The Assistant Secretary of State for Economic Affairs ( Linder ) to the Administrator of the Defense Materials Procurement Agency ( Larson )1

confidential

Dear Mr. Larson : This is in reply to your letter of December 202 in which you invited the Department’s comments on the proposal of the Defense Materials Procurement Agency to assist the American Smelting and Refining Company in the development of the Toquepala copper deposits in Peru. I am very glad to give you our views.

As you have recognized, there are important aspects of this question that are outside the competence of the Department of State. We are, nevertheless, very much interested in certain results which would follow from a development of this sort.

At a time when nationalistic feeling seems to be rising in Latin America and declarations in favor of nationalization of mineral resources have become the fashion, it would be very salutory if a large private development, offering substantial benefits to the country concerned, could be begun. It would be especially fortunate if this could take place in Peru, which has recently adopted a mining code unusually favorable to foreign private investment. On the other hand, since the Company’s plan has received public attention in Peru and other Latin American countries, the failure of the United States Government to lend whatever assistance is appropriate, or any decision on the part of the Company not to proceed, might give additional impetus to the nationalization drive, with serious consequences to our future supplies of industrial raw materials.

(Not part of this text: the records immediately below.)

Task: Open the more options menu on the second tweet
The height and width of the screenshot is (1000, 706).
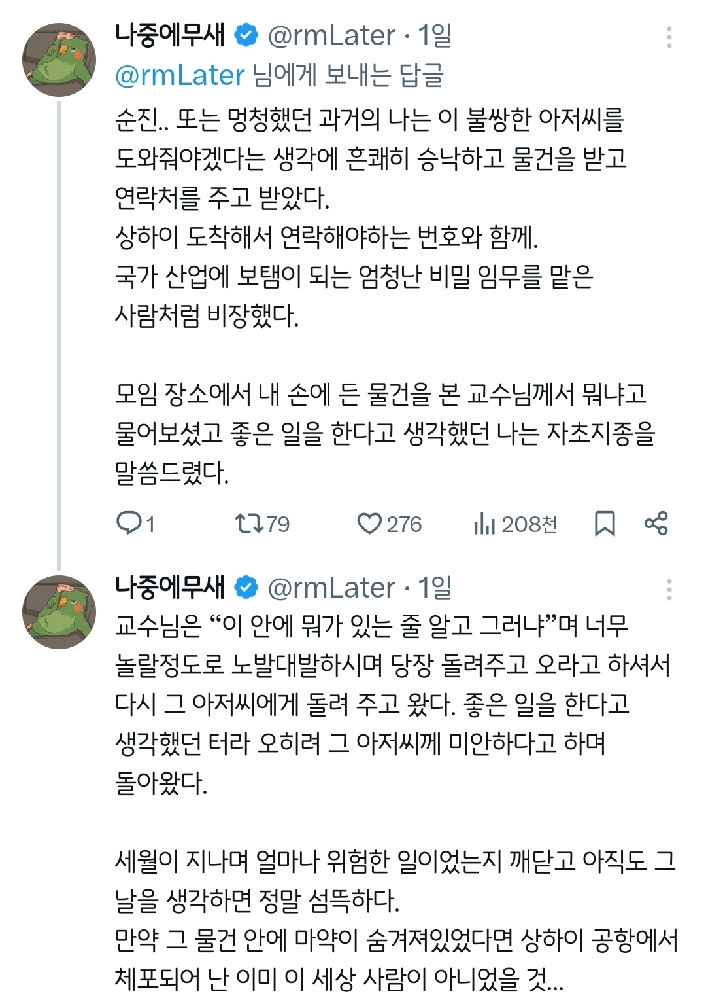Action: [668, 588]
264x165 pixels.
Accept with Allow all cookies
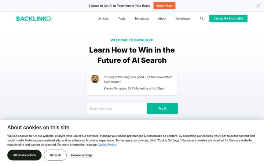point(25,155)
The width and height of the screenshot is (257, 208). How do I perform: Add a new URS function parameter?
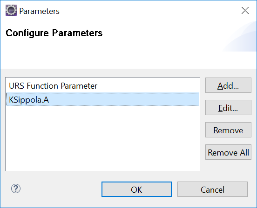click(228, 85)
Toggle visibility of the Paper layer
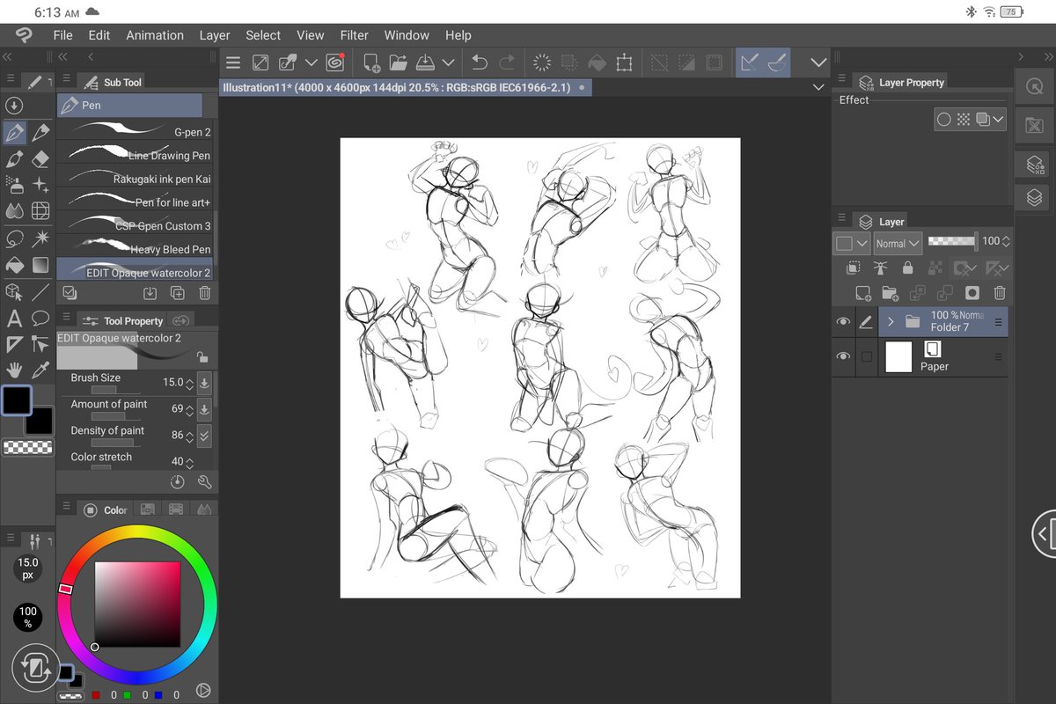Viewport: 1056px width, 704px height. click(843, 356)
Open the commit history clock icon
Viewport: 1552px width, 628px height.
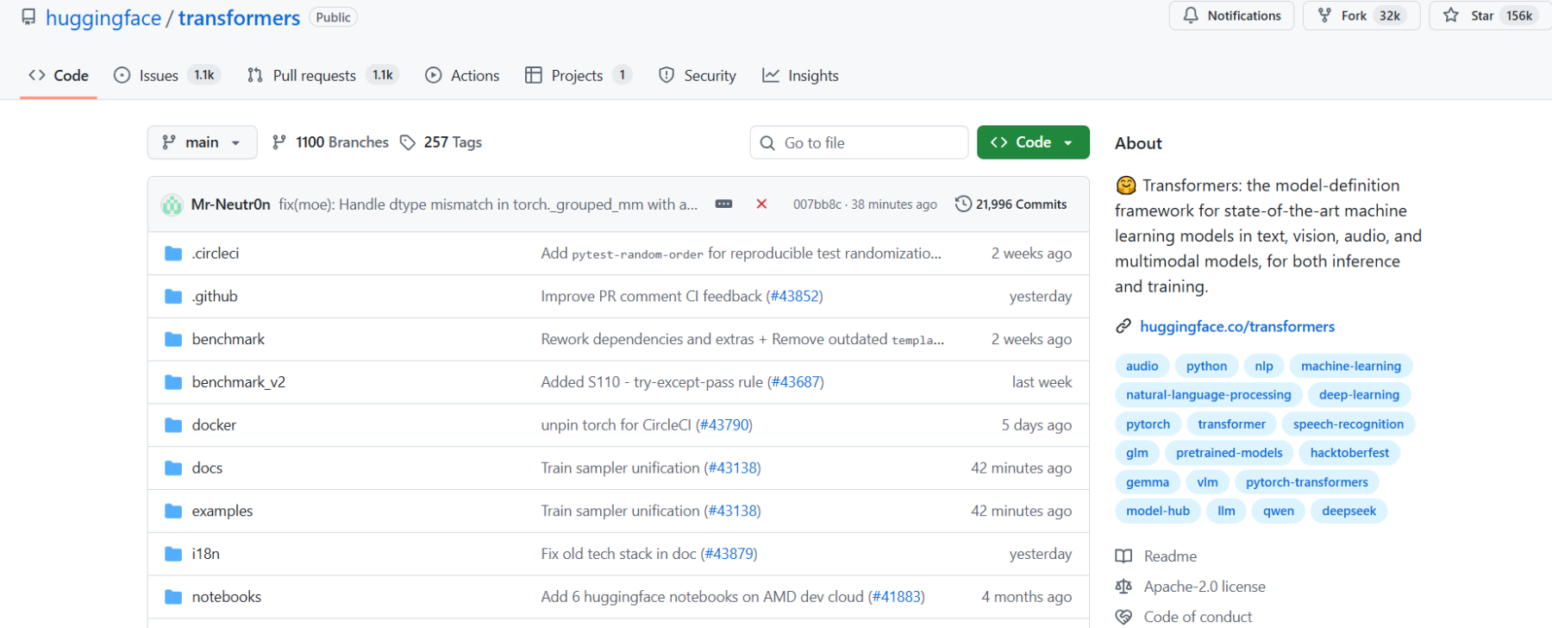pyautogui.click(x=963, y=204)
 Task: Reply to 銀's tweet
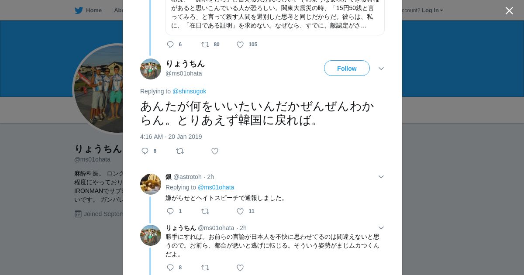tap(170, 211)
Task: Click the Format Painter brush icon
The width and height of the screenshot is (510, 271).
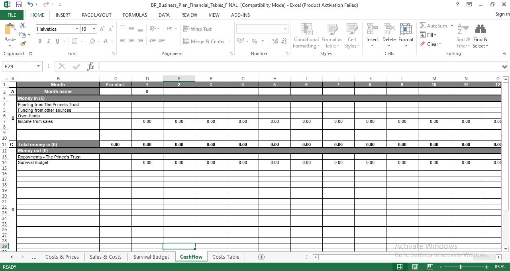Action: click(x=23, y=44)
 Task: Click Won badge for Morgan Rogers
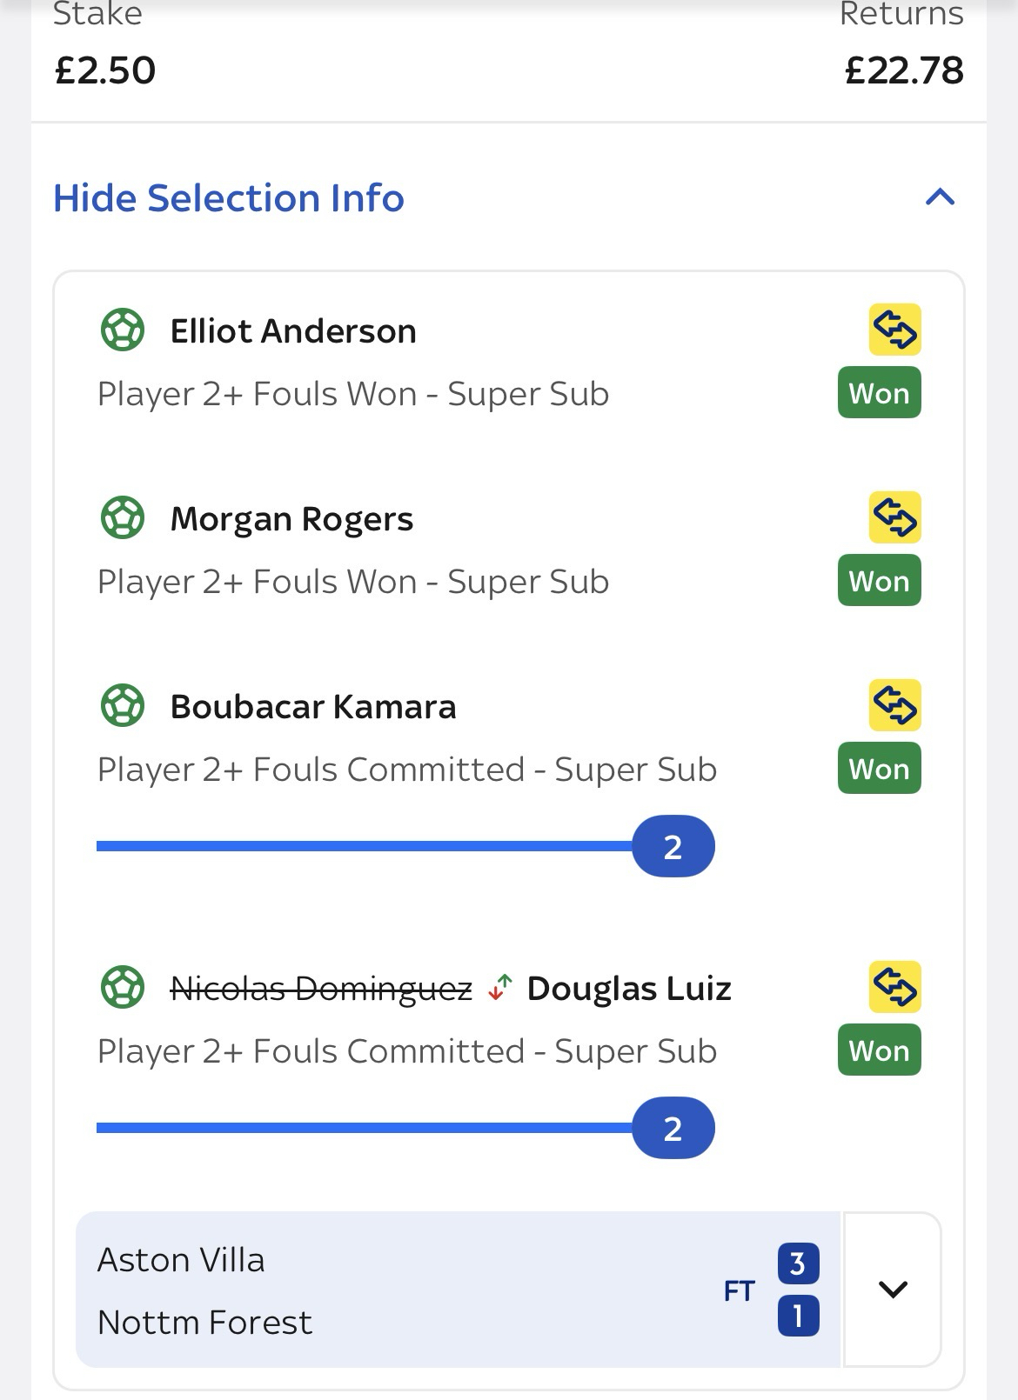pos(879,581)
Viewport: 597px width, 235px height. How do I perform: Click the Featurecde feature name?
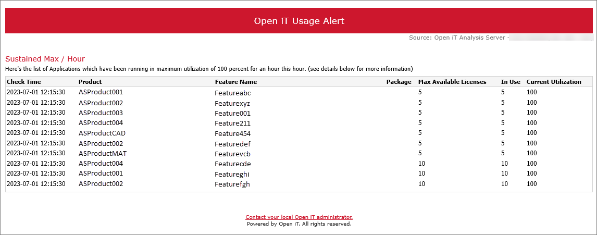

This Department is also particularly conscious of the problems created by the heavy dependence of the United States on copper imports from a single source—Chile. In our negotiations with Chile for the copper agreement which Chile denounced last spring, and in our subsequent efforts to assure a continued flow of copper to the United States at reasonable prices, we have been handicapped by that dependence. The development of an alternative source of the magnitude of Toquepala would greatly improve the bargaining power of this Government and of American private industry.

In the light of the foregoing, the Department believes that the Toquepala project is in the interest of our foreign policy and, if it meets the requirements of the Defense Production Act, is hopeful that it can be favorably considered by your agency.

Sincerely yours,

Harold F. Linder
  1. Drafted by Director of the Office of International Materials Policy Evans; cleared by Director of the Office of South American Affairs Atwood and with the Investment and Economic Development Staff.